(Stored data entries)
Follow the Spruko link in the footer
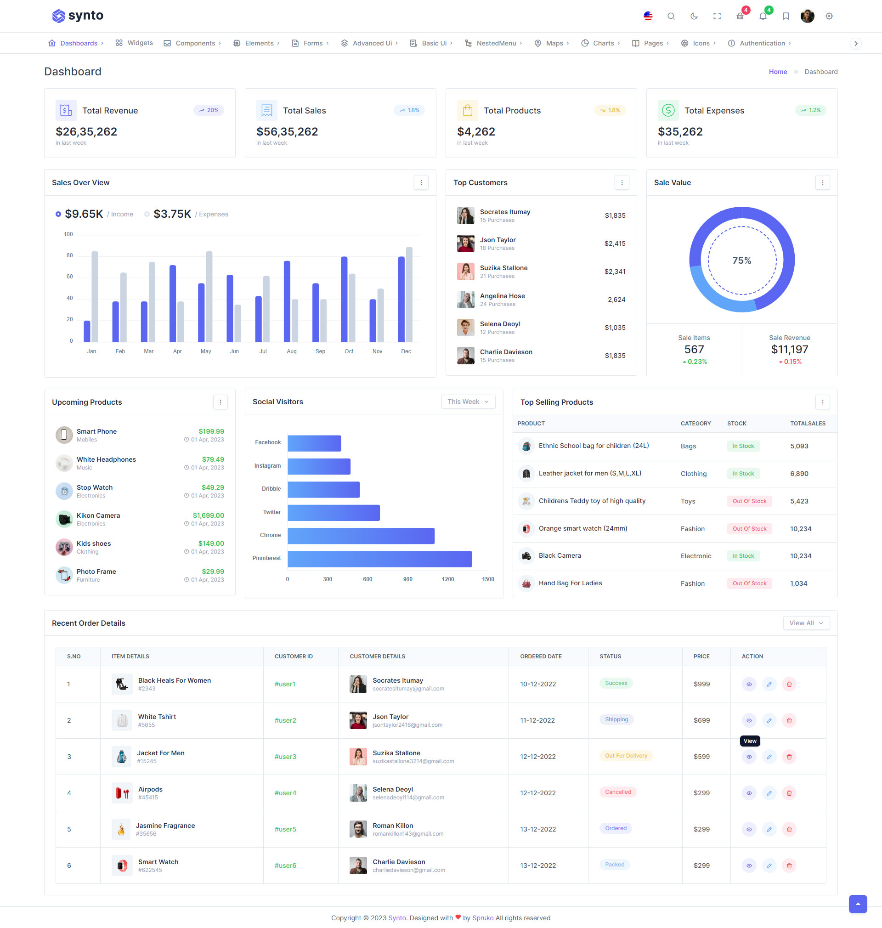The width and height of the screenshot is (882, 928). tap(482, 918)
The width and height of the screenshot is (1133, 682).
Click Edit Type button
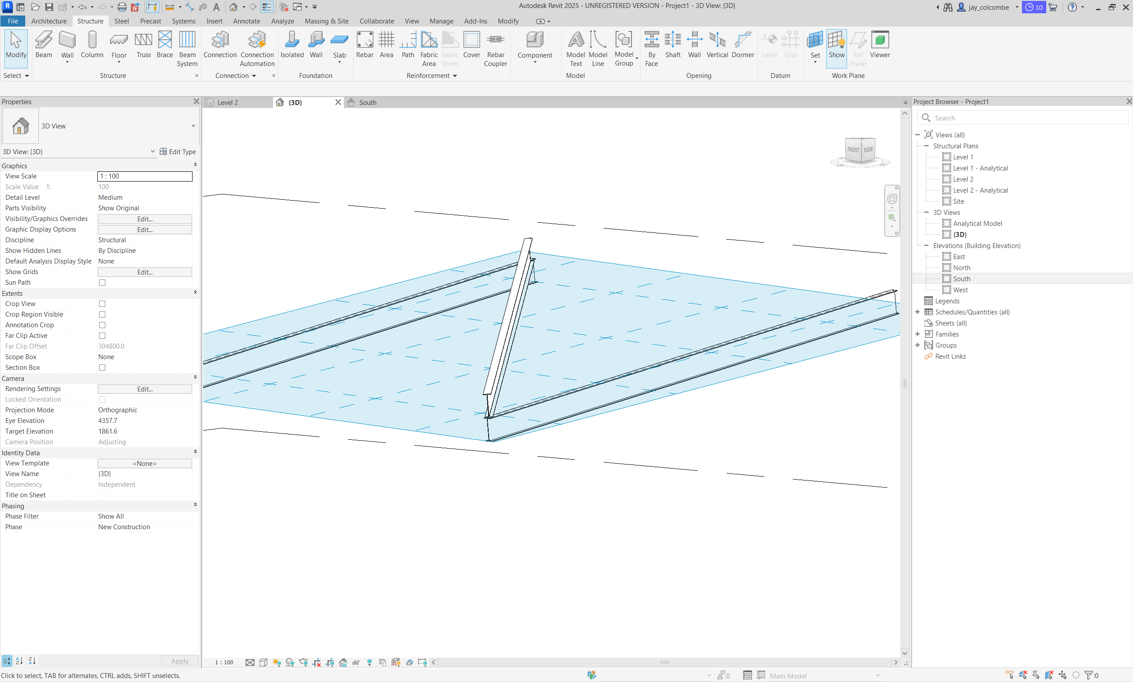pyautogui.click(x=178, y=152)
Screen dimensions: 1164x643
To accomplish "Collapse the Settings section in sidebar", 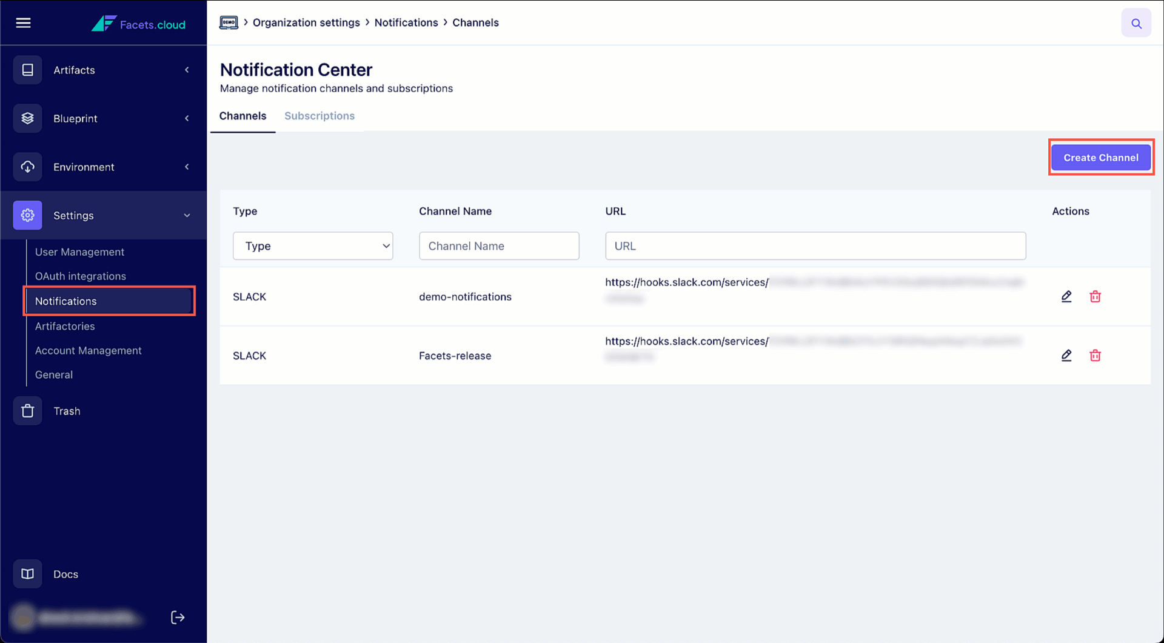I will 187,215.
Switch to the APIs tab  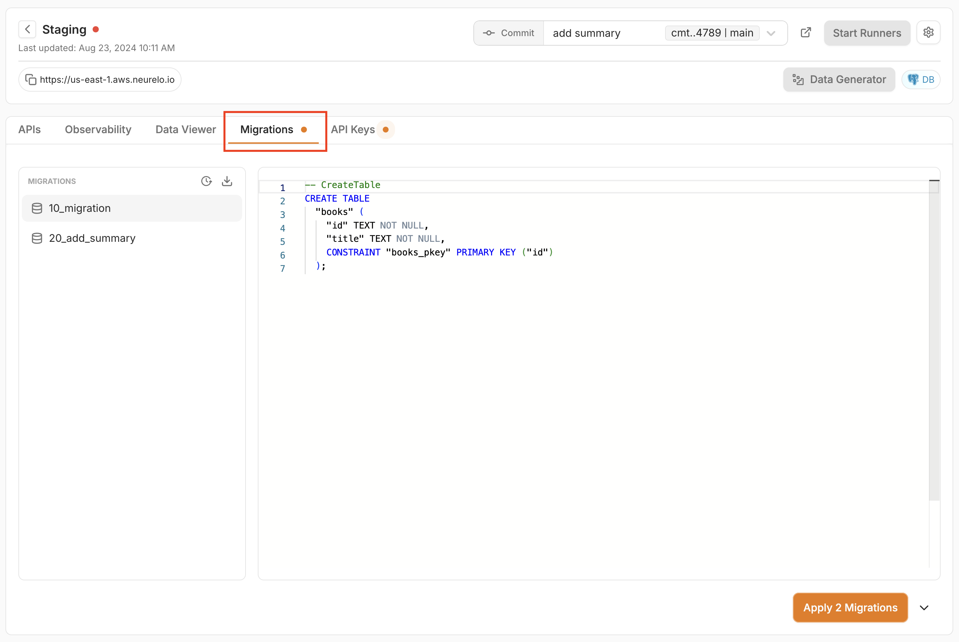point(29,129)
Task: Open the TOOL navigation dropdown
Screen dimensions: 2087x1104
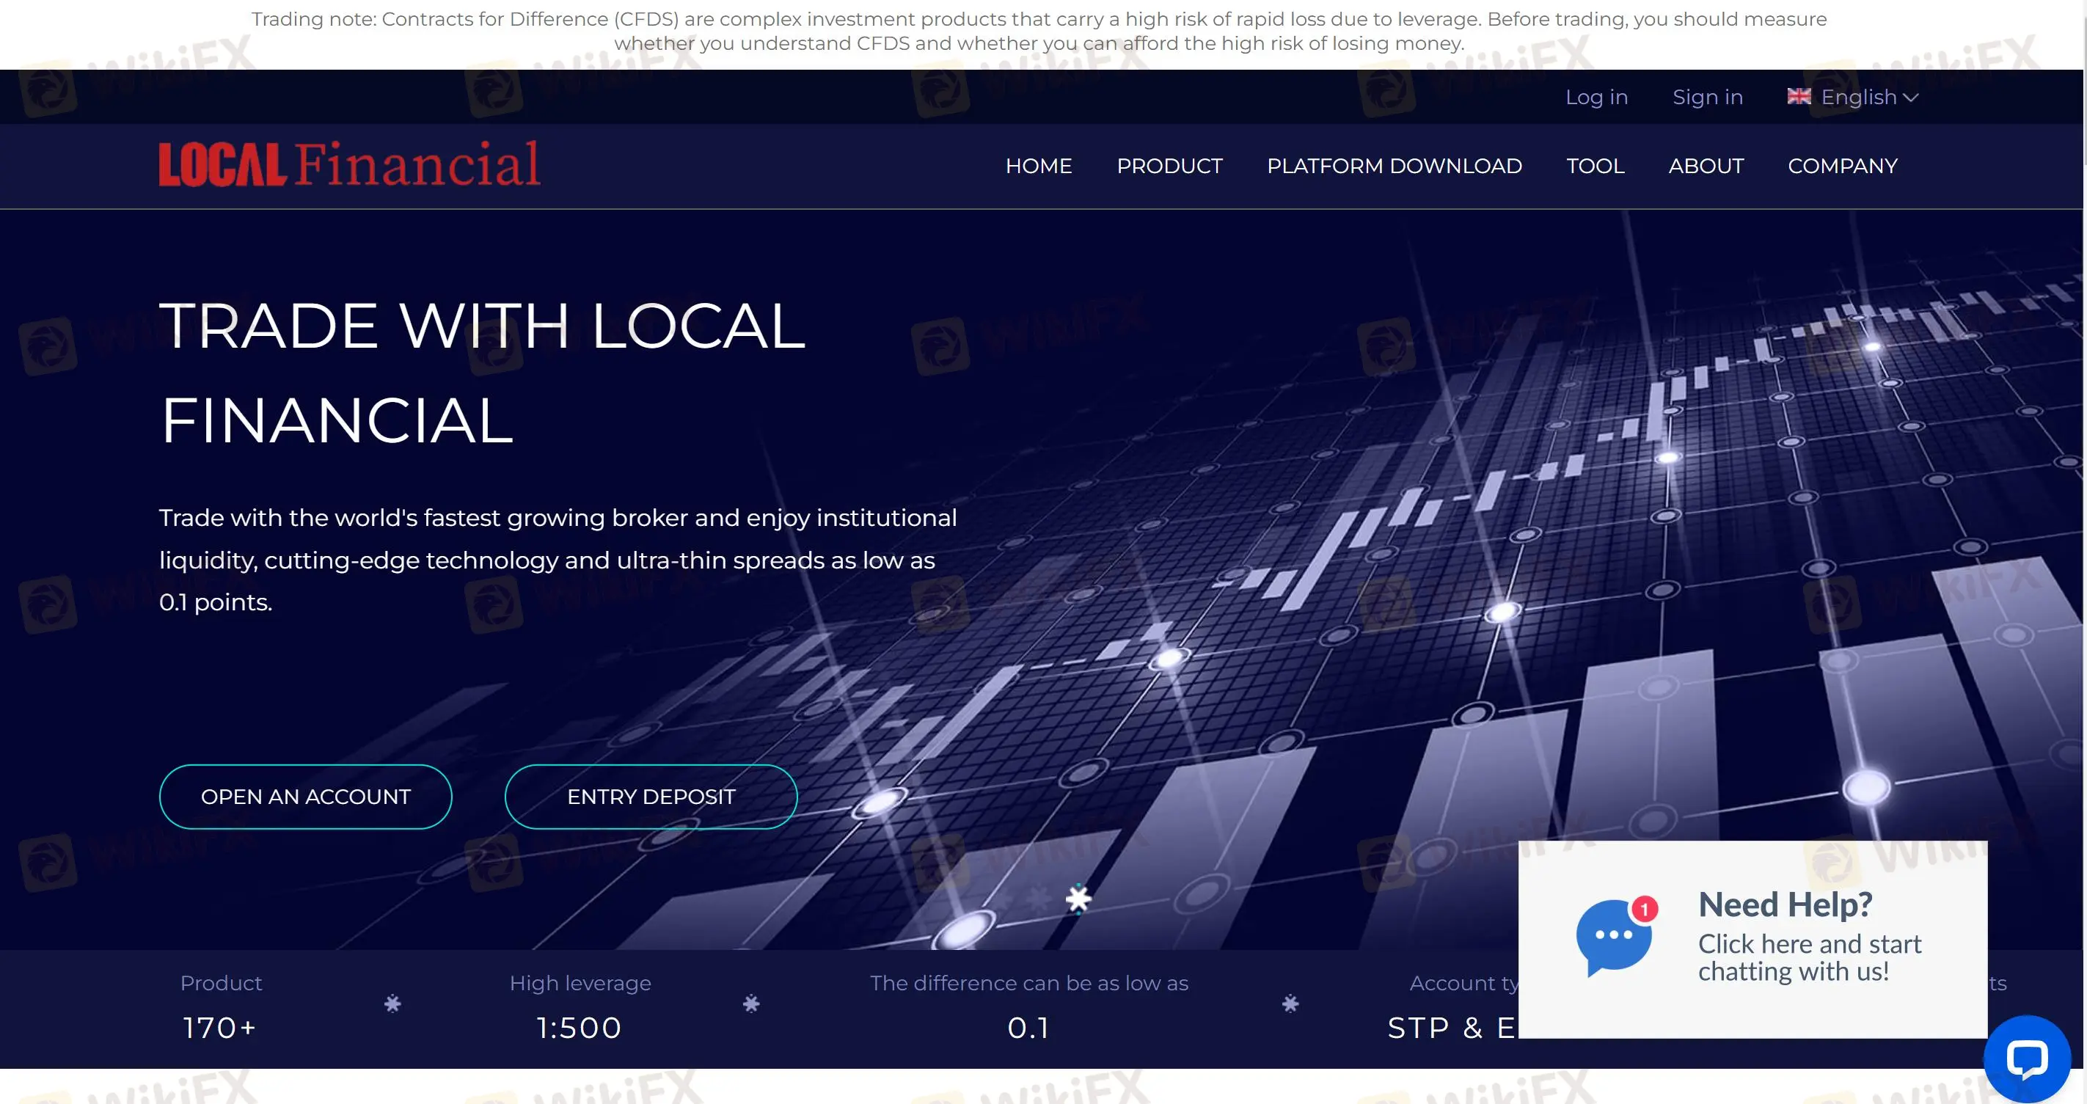Action: coord(1594,166)
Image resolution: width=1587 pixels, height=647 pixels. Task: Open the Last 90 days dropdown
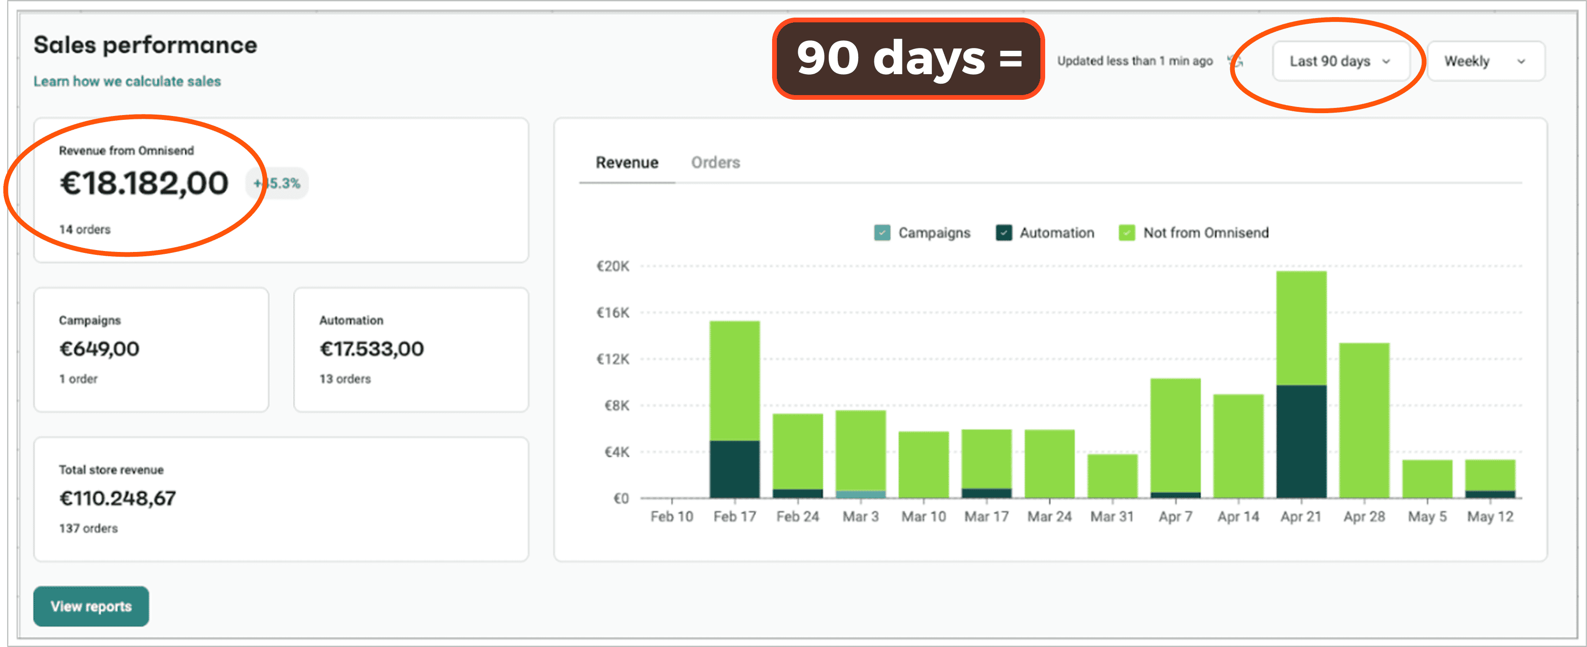pyautogui.click(x=1340, y=61)
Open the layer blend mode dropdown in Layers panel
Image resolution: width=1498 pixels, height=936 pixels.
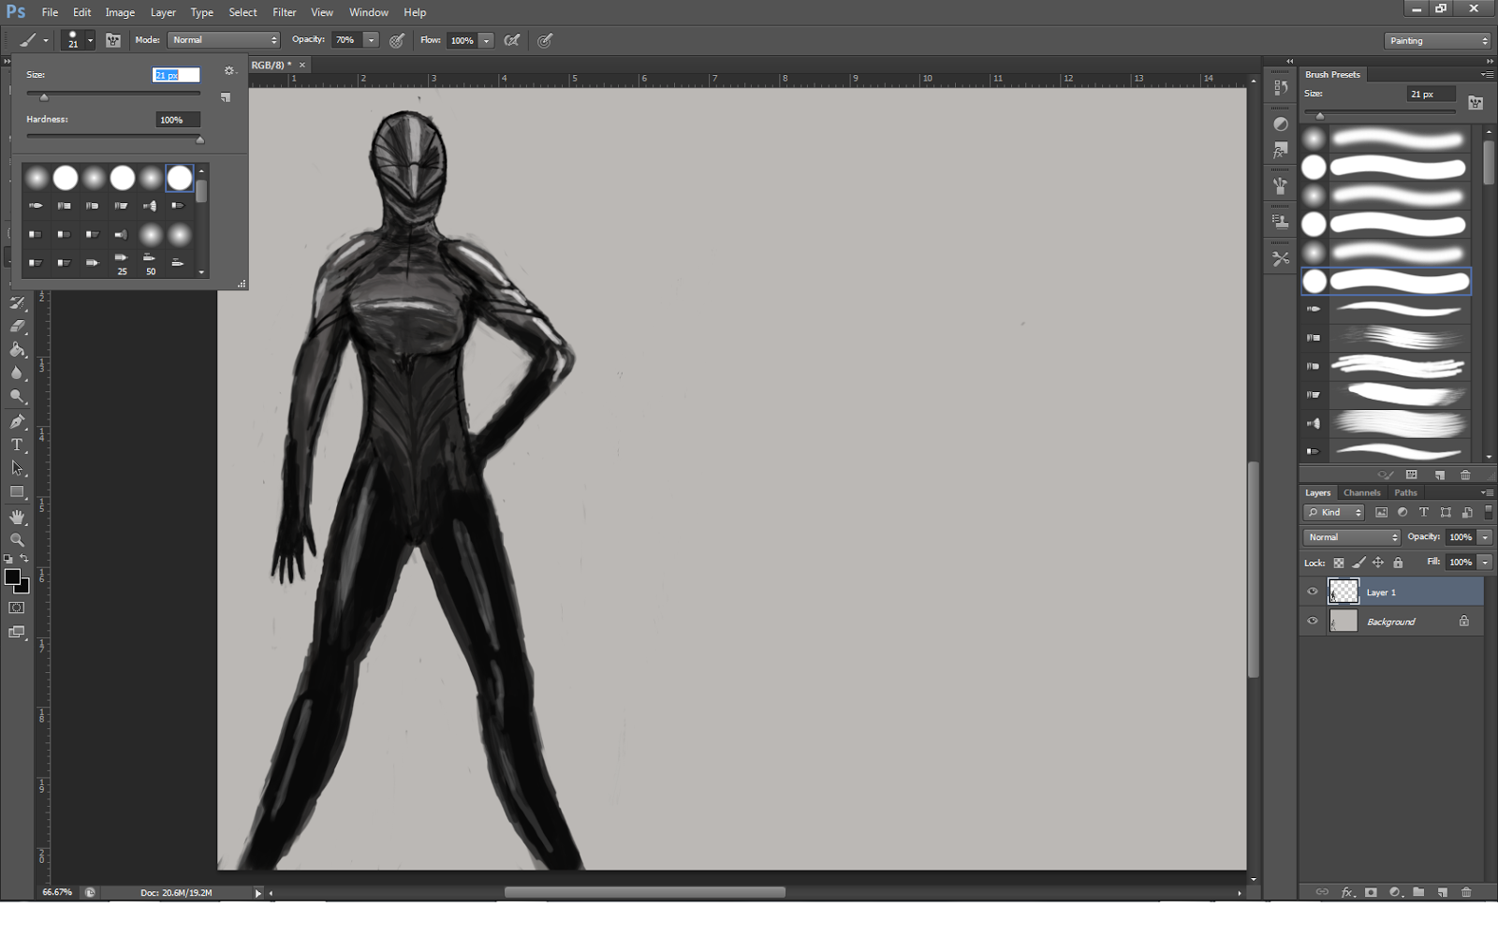[x=1351, y=536]
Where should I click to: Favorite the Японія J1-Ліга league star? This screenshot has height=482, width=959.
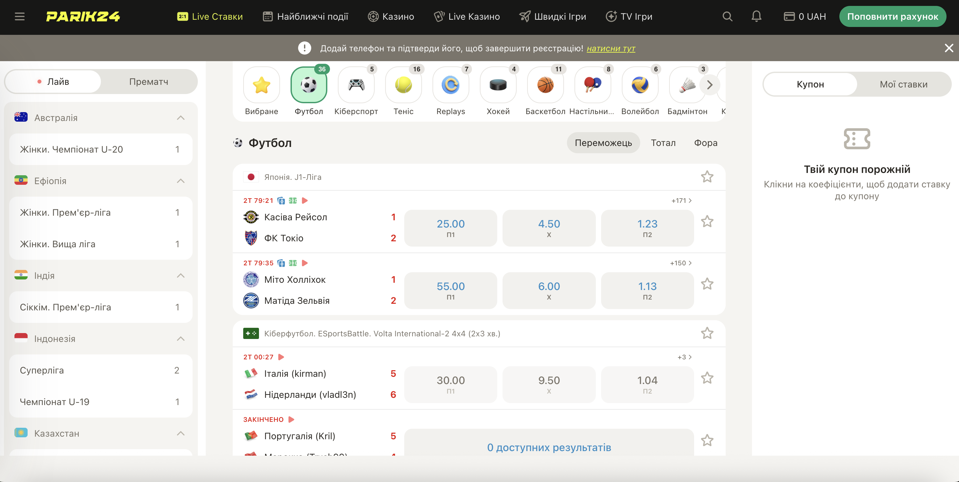pyautogui.click(x=707, y=177)
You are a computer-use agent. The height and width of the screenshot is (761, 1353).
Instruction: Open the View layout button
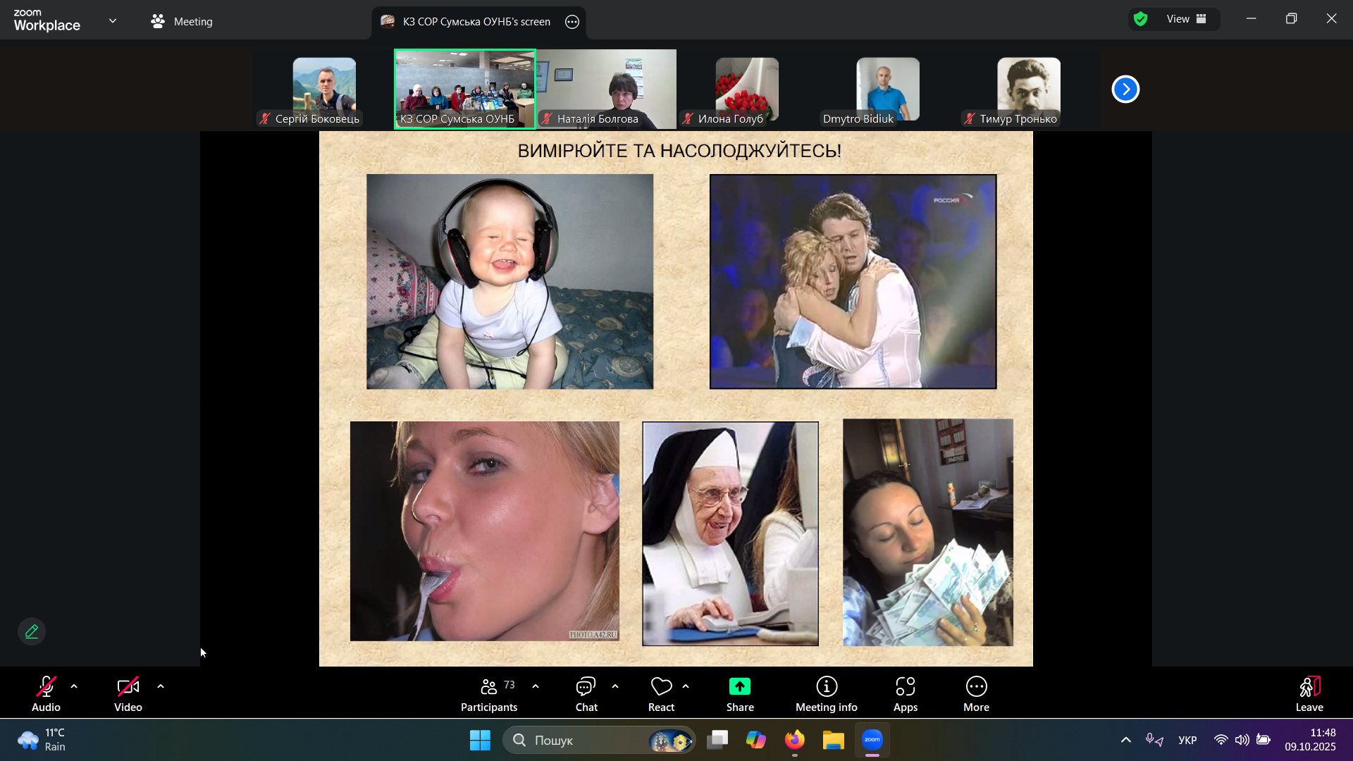pyautogui.click(x=1186, y=19)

- Aim of the task:
Write out, word for word, the line containing "Image resolution: width=1498" and each line after it to the end of the data, and nothing more. Drop the pictures.

- Result:
Image resolution: width=1498 pixels, height=936 pixels.
[x=1351, y=536]
Where should I click to: Favorite the Японія J1-Ліга league star? This screenshot has height=482, width=959.
pyautogui.click(x=707, y=177)
You are a computer-use agent. The height and width of the screenshot is (761, 1353).
Instruction: Open the View layout button
pyautogui.click(x=1186, y=19)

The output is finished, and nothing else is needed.